** Provided text follows **

Evaluation of traditional medicines I: identification of PHELA using different chromatographic techniques.

PHELA is a herbal mixture of four African traditional medicinal plants that has been used for decades in wasting conditions and is now being developed by the Medical Research Council (MRC) as an immune booster for patients with compromised immune system. A chromatographic fingerprint of PHELA was needed for quality control purposes. Here, a comprehensive method for fingerprinting of PHELA using different chromatographic techniques is described. It involved extraction of the PHELA by either acidic or a simple 'salting-out' method, followed by Thin Layer Chromatography (TLC) analysis and/or preparative Column Chromatography (CC). The products were thereafter analyzed by High Performance Liquid Chromatography with UV-detector (HPLC-UV), HPLC with fluorescence-detector (HPLC-FL) and Gas-Chromatography with a Mass Selective Detector spectrometer (GC-MSD). The fingerprints were successfully used to differentiate PHELA from another common herbal product made from Hypericum perforatum (St. John's Wort), thereby illustrating its high potential for use in fingerprinting of PHELA and in differentiating it from other herbal medicines. By validating the different chromatographic techniques on the standardized extraction methods, this approach will enable wide application in quality control of PHELA using acceptable procedures, thereby promoting effective monitoring of the finished product in all countries where it will be used.

** End of Provided text **
** Given entries follows **

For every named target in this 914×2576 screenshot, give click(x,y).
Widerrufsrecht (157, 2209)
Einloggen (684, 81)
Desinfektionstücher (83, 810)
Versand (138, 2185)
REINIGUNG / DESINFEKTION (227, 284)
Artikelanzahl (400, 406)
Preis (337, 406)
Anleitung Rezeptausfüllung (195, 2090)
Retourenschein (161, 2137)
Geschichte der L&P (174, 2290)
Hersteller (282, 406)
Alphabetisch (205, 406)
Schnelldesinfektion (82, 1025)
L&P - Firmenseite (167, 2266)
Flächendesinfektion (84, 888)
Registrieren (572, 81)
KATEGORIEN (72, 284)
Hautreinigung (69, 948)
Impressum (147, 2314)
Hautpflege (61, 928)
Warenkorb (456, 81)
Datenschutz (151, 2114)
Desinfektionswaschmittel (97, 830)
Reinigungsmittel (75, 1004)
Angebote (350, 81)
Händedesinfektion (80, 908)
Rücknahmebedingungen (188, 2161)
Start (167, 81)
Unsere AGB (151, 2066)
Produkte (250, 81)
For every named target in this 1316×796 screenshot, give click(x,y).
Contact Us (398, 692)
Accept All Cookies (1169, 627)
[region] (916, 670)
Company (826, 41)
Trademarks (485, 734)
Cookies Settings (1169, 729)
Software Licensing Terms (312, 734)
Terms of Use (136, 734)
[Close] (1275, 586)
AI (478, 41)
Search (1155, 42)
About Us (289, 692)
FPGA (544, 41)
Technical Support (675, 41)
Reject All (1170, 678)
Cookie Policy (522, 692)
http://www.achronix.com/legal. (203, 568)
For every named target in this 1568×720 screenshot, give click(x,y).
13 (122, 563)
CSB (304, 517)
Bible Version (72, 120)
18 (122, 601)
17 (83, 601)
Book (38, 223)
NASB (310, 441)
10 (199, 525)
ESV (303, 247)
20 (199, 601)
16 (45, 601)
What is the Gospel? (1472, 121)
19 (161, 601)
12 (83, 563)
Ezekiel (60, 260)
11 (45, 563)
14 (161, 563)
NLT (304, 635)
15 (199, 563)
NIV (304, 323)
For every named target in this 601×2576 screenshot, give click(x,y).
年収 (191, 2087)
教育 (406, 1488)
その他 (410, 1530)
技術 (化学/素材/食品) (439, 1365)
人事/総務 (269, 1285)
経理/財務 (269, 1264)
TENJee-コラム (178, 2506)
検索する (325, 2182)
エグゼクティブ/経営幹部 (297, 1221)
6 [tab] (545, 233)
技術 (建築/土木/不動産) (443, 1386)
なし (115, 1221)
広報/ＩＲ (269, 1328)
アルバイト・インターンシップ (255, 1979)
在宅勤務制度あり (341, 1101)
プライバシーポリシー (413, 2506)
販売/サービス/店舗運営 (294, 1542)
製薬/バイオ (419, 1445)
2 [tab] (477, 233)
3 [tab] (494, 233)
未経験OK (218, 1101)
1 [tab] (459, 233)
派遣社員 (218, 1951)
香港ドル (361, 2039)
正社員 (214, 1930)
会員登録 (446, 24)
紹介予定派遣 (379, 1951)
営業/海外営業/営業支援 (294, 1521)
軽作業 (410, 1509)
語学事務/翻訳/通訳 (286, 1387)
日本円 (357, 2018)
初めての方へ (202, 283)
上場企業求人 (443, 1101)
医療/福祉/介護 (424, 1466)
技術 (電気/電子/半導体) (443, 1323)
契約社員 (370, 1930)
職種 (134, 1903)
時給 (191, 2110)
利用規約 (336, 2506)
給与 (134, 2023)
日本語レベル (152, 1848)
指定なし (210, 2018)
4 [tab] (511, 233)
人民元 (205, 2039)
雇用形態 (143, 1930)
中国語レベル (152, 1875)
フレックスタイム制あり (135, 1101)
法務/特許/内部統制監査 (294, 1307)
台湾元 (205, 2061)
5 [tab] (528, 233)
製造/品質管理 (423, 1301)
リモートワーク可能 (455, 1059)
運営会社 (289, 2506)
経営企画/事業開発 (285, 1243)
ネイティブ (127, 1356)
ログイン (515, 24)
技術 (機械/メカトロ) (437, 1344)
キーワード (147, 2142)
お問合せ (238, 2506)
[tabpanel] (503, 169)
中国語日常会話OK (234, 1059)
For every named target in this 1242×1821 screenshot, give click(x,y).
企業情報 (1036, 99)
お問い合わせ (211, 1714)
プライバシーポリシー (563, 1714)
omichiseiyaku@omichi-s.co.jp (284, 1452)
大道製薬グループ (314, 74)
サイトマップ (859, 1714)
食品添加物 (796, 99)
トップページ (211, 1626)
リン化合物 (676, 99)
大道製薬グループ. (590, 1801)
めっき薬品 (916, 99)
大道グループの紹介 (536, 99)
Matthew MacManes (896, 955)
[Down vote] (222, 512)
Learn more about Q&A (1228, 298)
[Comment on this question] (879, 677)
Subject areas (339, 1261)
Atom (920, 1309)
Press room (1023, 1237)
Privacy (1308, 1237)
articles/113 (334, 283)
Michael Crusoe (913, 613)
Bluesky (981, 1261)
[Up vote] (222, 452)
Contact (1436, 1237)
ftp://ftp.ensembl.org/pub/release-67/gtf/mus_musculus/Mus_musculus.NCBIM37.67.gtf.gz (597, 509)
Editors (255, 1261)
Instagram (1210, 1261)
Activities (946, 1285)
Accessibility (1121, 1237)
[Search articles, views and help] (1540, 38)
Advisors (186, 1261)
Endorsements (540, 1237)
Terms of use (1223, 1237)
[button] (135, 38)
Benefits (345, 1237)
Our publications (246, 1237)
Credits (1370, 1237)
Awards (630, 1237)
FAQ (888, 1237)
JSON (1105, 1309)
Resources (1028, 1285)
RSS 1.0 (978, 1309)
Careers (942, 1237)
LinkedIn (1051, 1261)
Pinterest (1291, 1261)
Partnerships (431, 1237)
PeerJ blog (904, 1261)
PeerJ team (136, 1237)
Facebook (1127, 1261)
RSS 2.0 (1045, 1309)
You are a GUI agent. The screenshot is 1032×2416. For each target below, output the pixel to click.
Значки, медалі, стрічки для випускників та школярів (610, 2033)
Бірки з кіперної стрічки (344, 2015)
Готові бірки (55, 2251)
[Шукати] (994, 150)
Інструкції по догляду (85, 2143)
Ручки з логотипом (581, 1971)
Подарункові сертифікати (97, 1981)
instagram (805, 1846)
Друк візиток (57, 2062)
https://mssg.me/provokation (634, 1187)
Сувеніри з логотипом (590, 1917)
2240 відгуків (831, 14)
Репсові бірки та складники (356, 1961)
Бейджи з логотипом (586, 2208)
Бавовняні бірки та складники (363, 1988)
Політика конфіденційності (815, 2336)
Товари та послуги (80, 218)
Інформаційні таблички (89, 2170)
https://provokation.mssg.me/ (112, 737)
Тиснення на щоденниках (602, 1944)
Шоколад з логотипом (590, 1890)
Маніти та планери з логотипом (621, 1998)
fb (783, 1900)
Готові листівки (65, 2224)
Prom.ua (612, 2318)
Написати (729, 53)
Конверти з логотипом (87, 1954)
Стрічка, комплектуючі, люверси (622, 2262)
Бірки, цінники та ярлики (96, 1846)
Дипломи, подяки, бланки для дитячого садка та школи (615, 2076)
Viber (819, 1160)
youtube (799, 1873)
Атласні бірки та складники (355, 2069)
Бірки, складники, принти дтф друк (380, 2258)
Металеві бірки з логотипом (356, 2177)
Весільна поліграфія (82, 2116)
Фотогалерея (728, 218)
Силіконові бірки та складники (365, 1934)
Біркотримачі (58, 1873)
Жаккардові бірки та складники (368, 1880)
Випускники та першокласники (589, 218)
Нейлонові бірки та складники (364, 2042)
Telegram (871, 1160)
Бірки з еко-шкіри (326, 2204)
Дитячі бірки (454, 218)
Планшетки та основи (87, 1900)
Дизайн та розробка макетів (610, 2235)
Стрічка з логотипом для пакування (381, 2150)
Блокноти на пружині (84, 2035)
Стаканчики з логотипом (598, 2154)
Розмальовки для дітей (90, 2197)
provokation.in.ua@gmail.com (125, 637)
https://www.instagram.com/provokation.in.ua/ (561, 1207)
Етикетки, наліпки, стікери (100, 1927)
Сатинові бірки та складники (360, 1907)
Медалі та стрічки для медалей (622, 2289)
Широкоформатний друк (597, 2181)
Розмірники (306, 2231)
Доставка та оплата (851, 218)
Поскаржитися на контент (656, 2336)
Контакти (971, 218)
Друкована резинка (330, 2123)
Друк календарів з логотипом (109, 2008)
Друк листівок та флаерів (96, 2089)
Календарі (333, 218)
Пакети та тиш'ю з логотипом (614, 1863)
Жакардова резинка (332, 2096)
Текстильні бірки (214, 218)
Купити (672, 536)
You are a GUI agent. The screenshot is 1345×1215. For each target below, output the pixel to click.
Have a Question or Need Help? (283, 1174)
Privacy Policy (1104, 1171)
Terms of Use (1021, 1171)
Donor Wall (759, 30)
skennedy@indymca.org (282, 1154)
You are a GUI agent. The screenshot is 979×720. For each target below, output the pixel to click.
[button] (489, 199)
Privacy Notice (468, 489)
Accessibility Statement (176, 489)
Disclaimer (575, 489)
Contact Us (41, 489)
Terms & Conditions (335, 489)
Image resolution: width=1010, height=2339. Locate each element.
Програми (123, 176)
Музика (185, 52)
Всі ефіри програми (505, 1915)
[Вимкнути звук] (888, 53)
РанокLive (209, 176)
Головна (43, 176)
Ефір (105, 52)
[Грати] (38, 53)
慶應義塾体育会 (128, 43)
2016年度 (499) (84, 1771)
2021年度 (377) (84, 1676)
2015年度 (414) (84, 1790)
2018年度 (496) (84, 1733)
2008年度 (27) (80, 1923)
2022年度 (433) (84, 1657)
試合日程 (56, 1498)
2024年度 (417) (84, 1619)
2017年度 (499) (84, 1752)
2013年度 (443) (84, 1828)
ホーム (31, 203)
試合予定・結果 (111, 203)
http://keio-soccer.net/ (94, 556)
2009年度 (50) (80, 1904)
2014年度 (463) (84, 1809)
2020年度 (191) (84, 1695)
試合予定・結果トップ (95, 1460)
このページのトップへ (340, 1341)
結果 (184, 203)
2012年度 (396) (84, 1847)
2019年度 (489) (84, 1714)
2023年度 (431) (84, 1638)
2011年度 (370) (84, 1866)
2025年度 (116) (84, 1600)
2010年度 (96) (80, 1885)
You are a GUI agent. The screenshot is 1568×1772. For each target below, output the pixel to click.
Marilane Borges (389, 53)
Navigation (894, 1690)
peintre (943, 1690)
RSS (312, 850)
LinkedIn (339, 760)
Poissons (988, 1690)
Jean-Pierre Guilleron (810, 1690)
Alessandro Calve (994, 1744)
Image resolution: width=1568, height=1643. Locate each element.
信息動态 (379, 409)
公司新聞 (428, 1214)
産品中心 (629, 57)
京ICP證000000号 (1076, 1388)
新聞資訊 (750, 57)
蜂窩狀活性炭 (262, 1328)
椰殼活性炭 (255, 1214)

** End of Given entries **

Tasks and exercises:
[a] According to the PHELA text, why was a chromatographic fingerprint of PHELA needed, and what does validating the chromatographic techniques on the standardized extraction methods make possible?
[b] In the PHELA text, which herbal product was PHELA differentiated from using the fingerprints?
Work only from the PHELA text.

Task results:
[a] A chromatographic fingerprint of PHELA was needed for quality control. Validating the techniques on the standardized extraction methods will enable wide use of acceptable procedures in PHELA quality control. This promotes effective monitoring of the finished product in all countries where it will be used.

[b] A common herbal product made from Hypericum perforatum (St. John's Wort).